Future Conditional
By Tamsin Oglesby
Directed by Matthew Warchus
The Old Vic, London
Saturday 26th September 2015 19.30
CAST:
Kate – Alex Clackworthy
Alia – Nikki Patel
Richard – Sam Jenkins-Shaw
Kaye – Amy Dawson
Suzy – Natalie Klamar
Samira – Sukh Olja
Hettie – Lucy Briggs-Owen
Sarah – Peta Cornish
Niamh – Carla Langley
David – Matthew Aubrey
Matt – Bill Parfitt
Mr Crane – Rob Brydon
Rob – Ben Lloyd-Hughes
Anna – Sofia Stuart
Oliver- Joshua McGuire
Meg – Sandra Reid
Bill – Brian Vernel
Ed – Louis Martin
Ensemble:
Louisa Badel
Natasha Cottrial
Jennifer English
Howard Perrett
Eleanor Sutton
I suppose Rob Brydon was the USP of this play. We first saw him doing standup at the Nuffield Theatre in Southampton, after Marion & Geoff was a success. Then there was Gavin & Stacey … that was the TV series to have a support role in. Rob Brydon as Uncle Bryn, James Corden as Smithy, Ruth Jones as Nessa, Alison Steadman as Pam, Sheridan Smith as Rudi. Didn’t they all do well?
Rob Brydon as Mr Crane
This is an important production, as it marks the beginning of Matthew Warchus’s period as Artistic Director of the Old Vic, and it’s a bold start with a new play. Matthew Warchus directed La Bete, which would be one of the very best productions since I started this blog. He has also started off with two of our favourite actors, Lucy Briggs-Owen and Joshua McGuire in the cast.
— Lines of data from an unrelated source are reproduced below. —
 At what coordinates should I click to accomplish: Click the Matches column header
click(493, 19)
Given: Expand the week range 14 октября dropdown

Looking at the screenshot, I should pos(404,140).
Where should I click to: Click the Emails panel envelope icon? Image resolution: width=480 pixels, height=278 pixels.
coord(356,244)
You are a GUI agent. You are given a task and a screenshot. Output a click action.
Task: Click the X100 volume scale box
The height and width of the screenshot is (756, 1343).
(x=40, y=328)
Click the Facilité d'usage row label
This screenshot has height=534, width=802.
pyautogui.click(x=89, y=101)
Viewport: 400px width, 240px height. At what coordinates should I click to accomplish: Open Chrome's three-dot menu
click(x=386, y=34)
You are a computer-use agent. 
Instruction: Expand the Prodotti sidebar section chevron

The play is apposite and covers a wide range of opinions on education. It was very close to home for us. Our grandson had to face a gruelling Eleven Plus exam the actual day we saw it. Five years earlier, our grandkids, a year apart were offered state primary schools several miles apart in opposite directions. My daughter protested over the distance, and was told if she walked across heathland on a tiny muddy path with two younger siblings, one school was just under three miles away (meeting the LEA’s obligations), though it was 4.5 miles by road. Scandals over post code “fixing” over the popular primary school near us exploded a couple of years ago, when parents were renting places within the catchment area for a few months before the choice. Our local authority relies totally on parents in the leafier areas going private. If everyone said “Yes, I’m going to a state school” they’re hundreds of places short. This is what much of the play is about. It was ringing bells and ticking boxes for us throughout. Last year, we took our granddaughter to the exams at both local selective single-sex state grammar schools. This was on successive Saturdays, and there were hundreds of anxious little girls and even more anxious parents. Most 10 year olds tried to look cool, but some had been forced to go in state school uniforms, others in private school blazers. Private primary schools are often the route to state selective grammars. The play situation differs in that the issue appears to be post code lottery … i.e. more desirable state schools. You know, the ones where Labour ministers can proudly say ‘I went to a state comprehensive and it was excellent and got me to Oxford’. They don’t mention it happened to be in Hampstead. I still don’t know whether overt selection is fairer than postcode selection. I’m not even sure if the school in the play is comprehensive or grammar … some areas rely on primary headteacher recommendation rather than an Eleven Plus Exam. An exam is not mentioned, but whether the parents in the play can afford tuition is crucial. That works either way. Also extra-curricular stuff, preferably unusual. Grades in bassoon or euphonium count.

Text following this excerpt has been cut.